Problem to work on. Extend the passage on business performance-group practices, starting right after its last sentence.

____ Page text

Here’s one final example of a best practice shared during a meeting. It’s one of the best ways that I have ever seen a very profitable business invest $10,000. This out-of-the-box retailer was tired of dropping money on ad campaign after ad campaign with questionable results. Instead, he asked his local news to announce that he would match any customer’s Facebook “like” in support of the charity featured on his Facebook page with a $1 donation. He received 5,000 “likes” in just a few days, doubled the amount, and gave away a big fat check on the morning news. He told us later, “The best marketing in the world is to give back to the community in which you do business.”
Practice #4: Set Goals and Become Accountable.
No goal equals no plan. No plan is a plan to fail. Those who set business goals with clear tactics are much more likely to achieve desirable results. Performance group members do three very important things when they meet twice per year.

________
____ Dataset rows

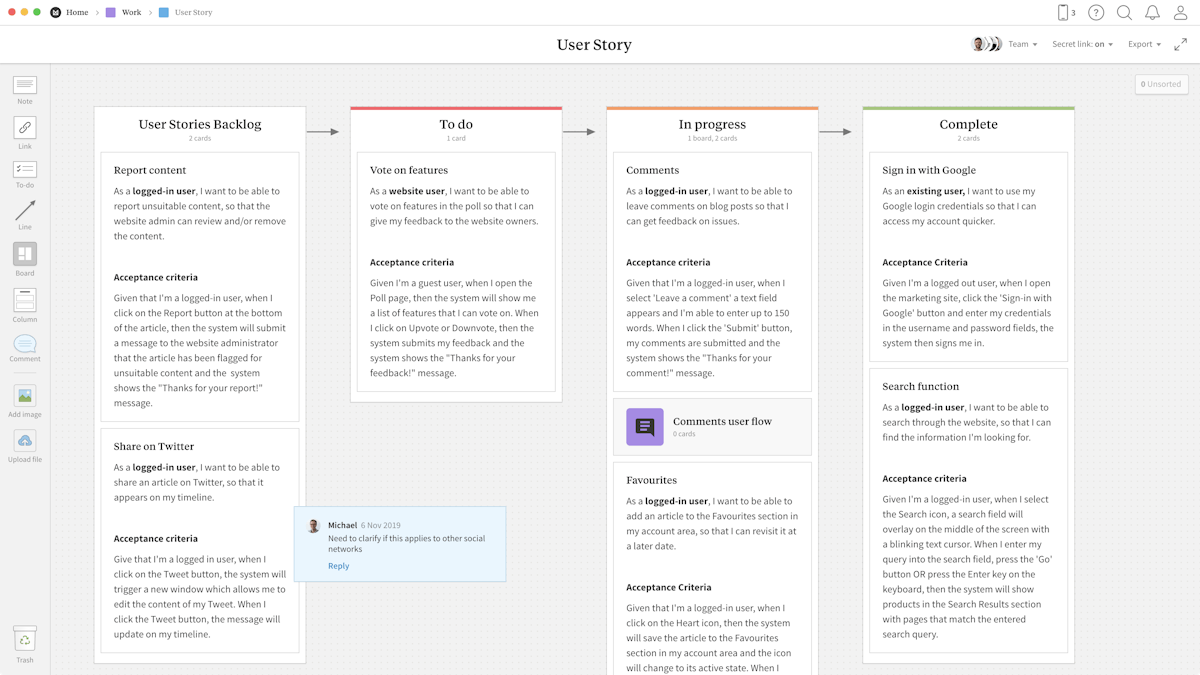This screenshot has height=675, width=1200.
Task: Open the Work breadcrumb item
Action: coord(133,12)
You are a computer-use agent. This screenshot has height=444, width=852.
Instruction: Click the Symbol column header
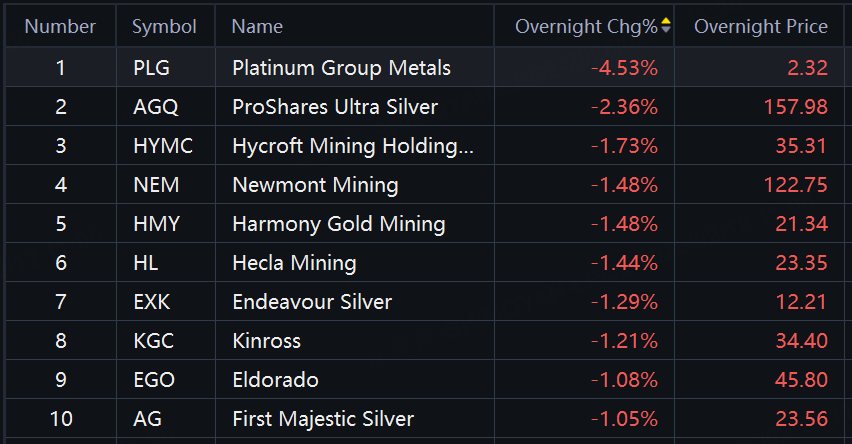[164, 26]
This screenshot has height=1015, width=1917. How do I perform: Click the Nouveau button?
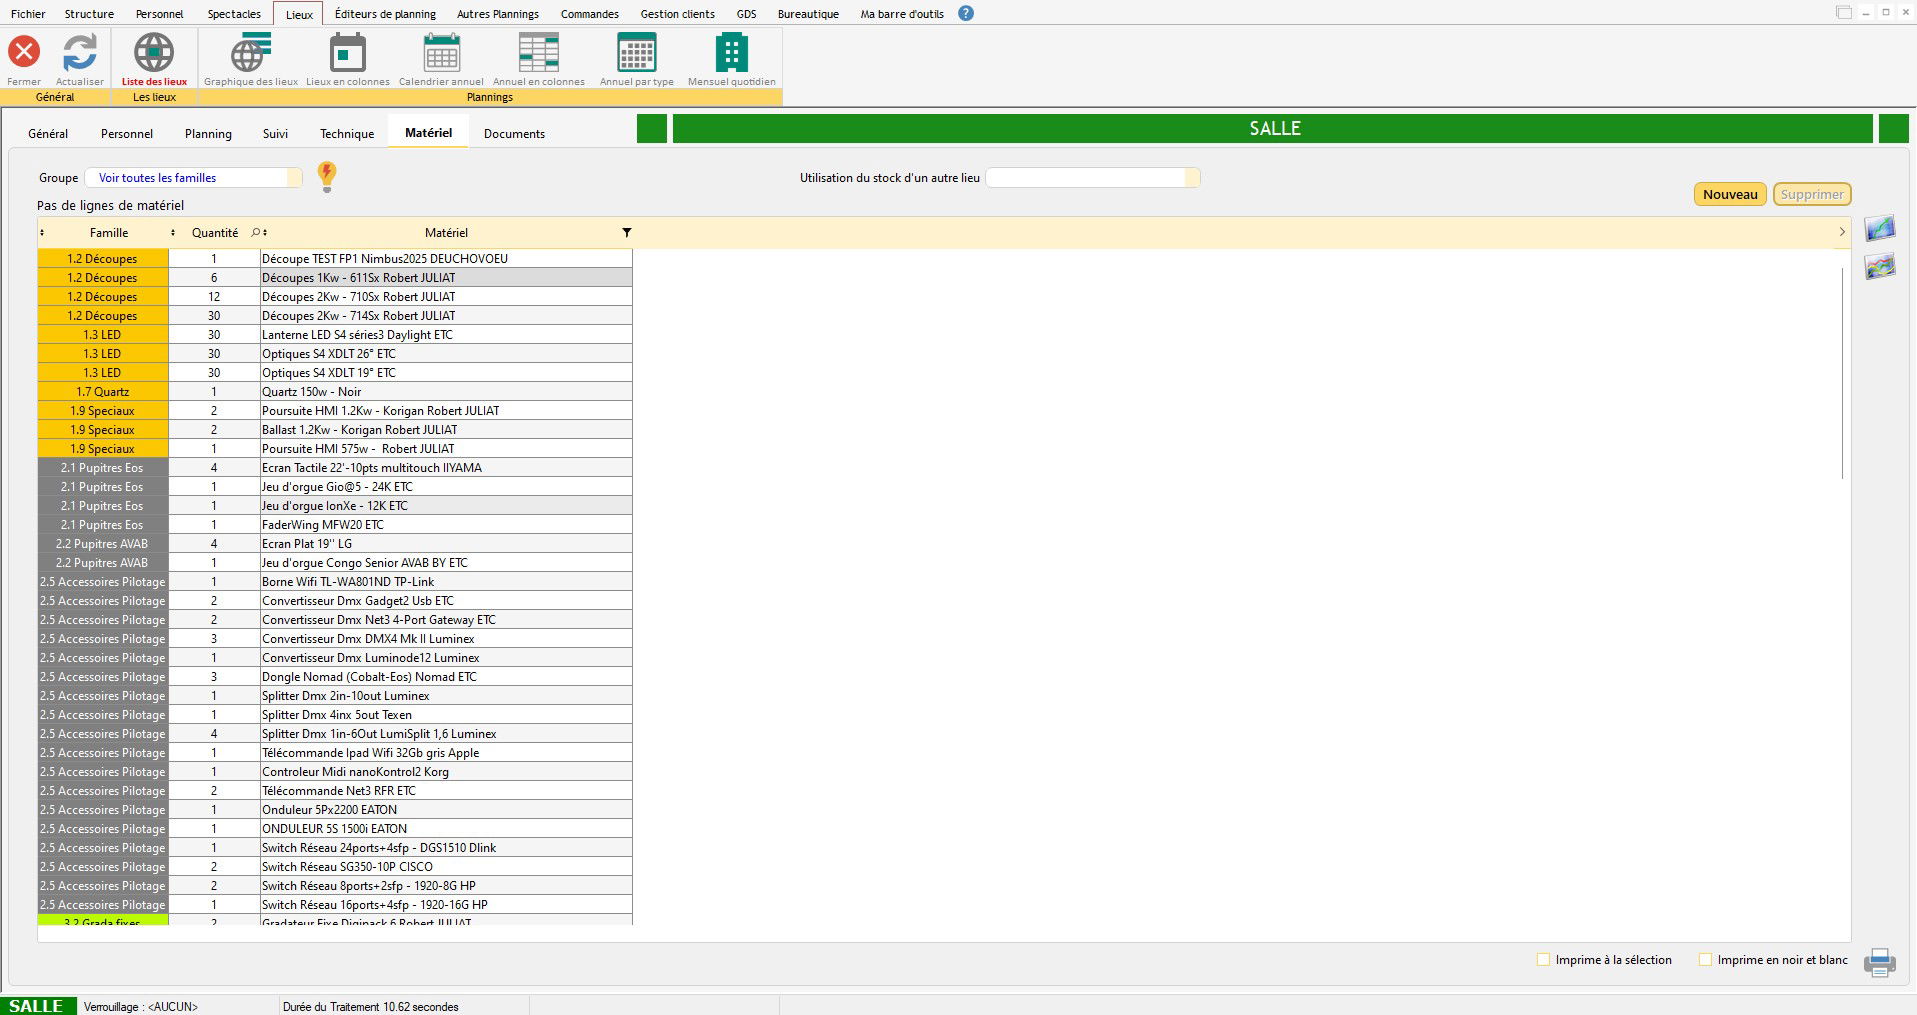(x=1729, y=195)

________
____ Dataset rows

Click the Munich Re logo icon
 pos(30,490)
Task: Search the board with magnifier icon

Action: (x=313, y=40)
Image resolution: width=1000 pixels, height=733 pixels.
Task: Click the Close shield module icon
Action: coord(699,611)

________
____ Dataset rows

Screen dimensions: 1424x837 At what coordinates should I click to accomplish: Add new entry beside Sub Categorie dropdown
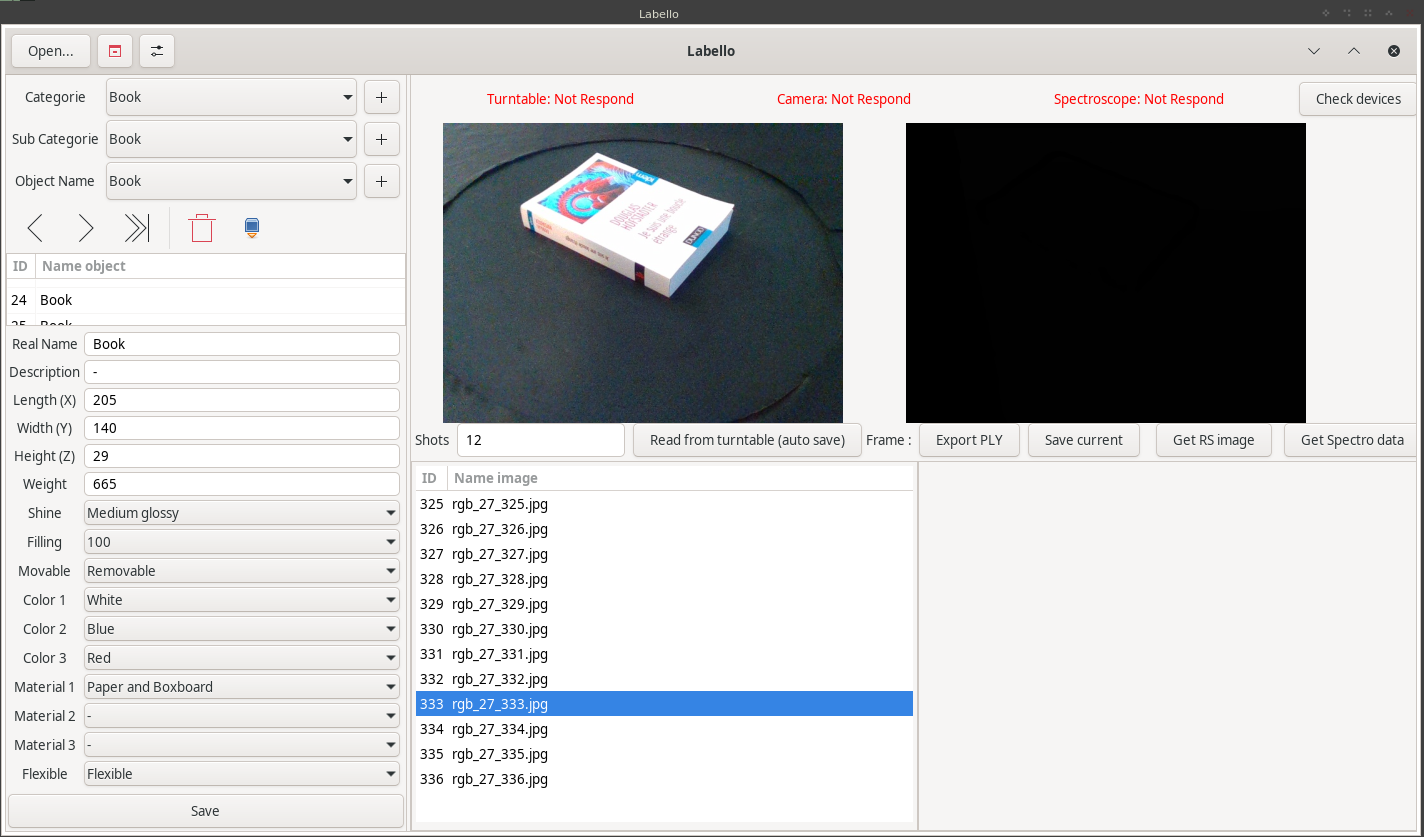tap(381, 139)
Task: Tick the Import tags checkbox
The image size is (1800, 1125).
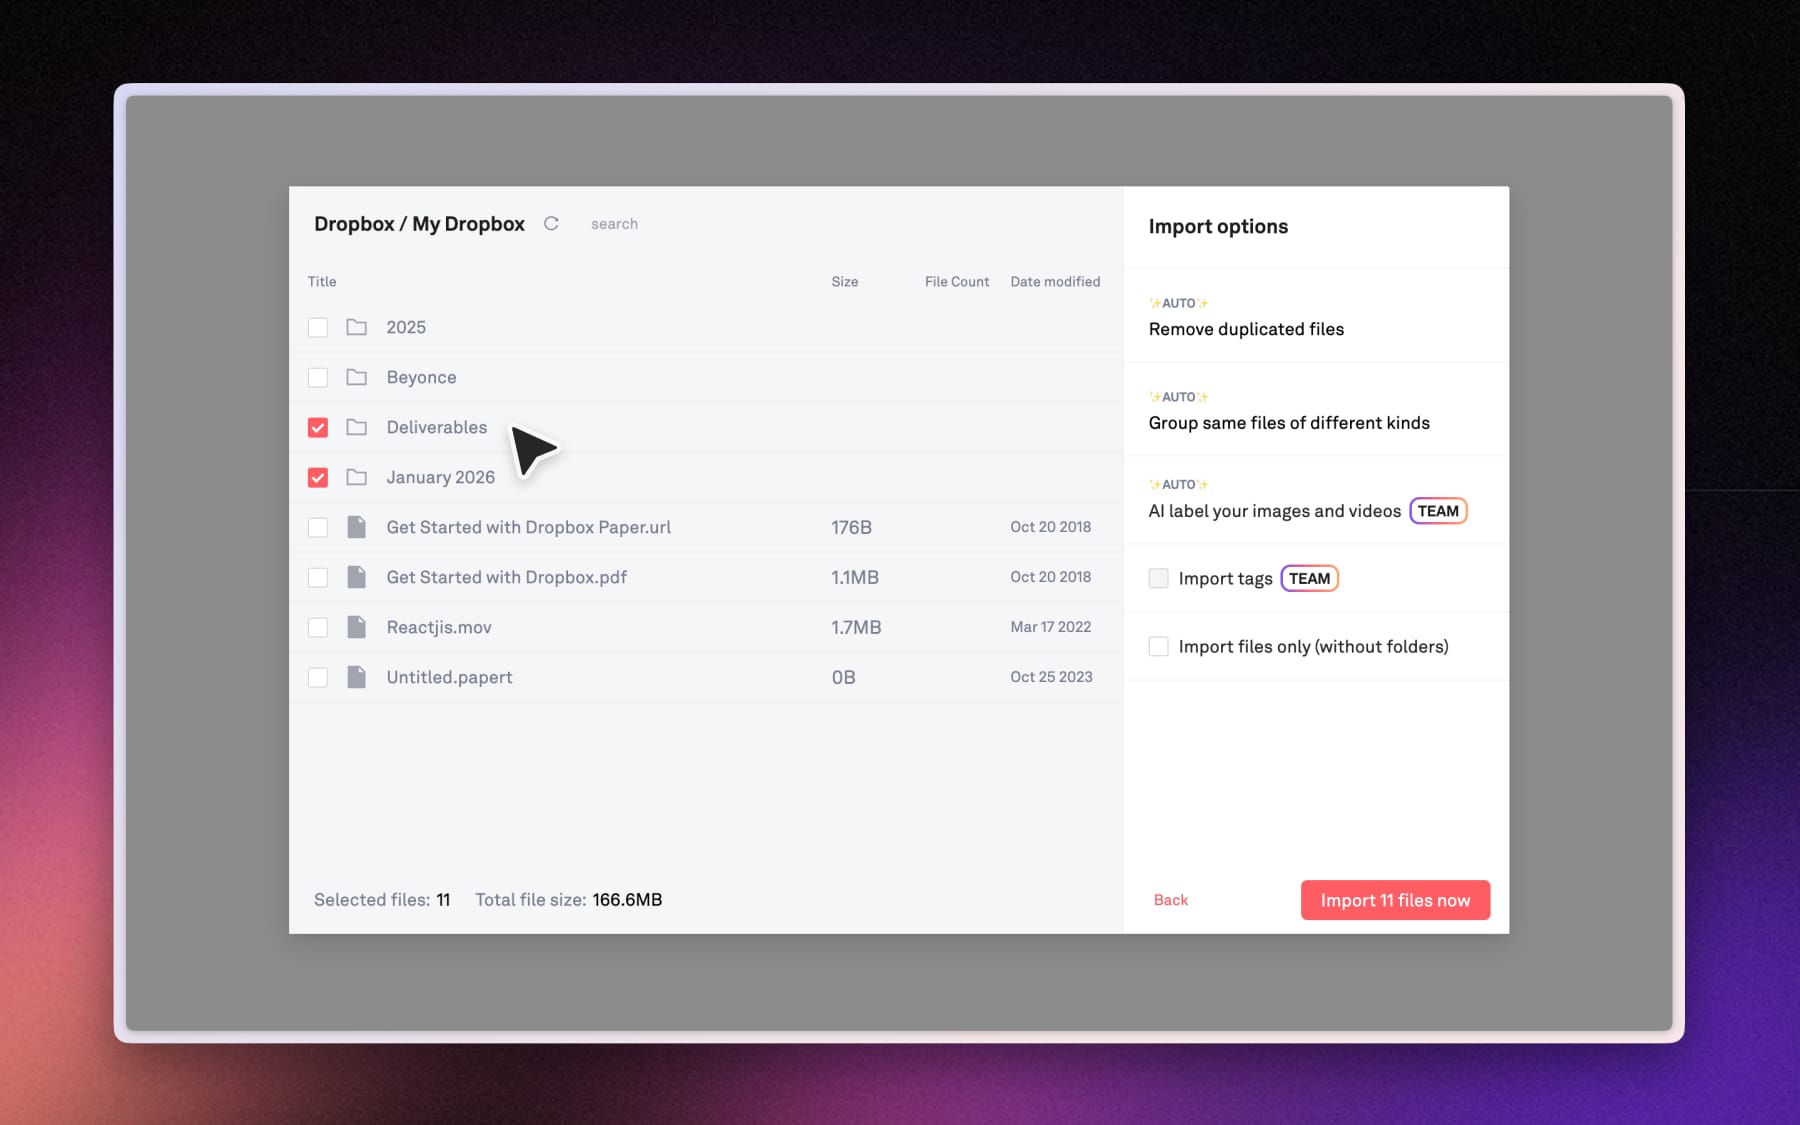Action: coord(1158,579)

________

Task result.
Often times, group members set goals after hearing feedback from the group. In many cases, too, strategic areas that need attention are suggested by peers. Members agree to take action and sign their name to it. At subsequent meetings, members report the results of their actions and are held accountable for successes and failures. The peers support each other in this process – congratulating each other for achievements and offering advice in times of failure. In effect, performance group members become an impartial, benevolent, and external board of directors.
- They report on the progress of their goals from the last meeting.
- They hold each other accountable for achieving those goals.
- They report to the members about the goals they plan to achieve before the next meeting.
When considering how you can grow your business profitably into the future, consider some of these ideas and practices. Commit to a business lifestyle of continuous improvements.
David McMahon is a Certified Management Accountant and Consultant with PROFITconsulting, a Division of PROFITsystems. Questions about this article, or to request a similar analysis on your financial statements contact him at Davidm@furninfo.com or call 8oo-888-5565.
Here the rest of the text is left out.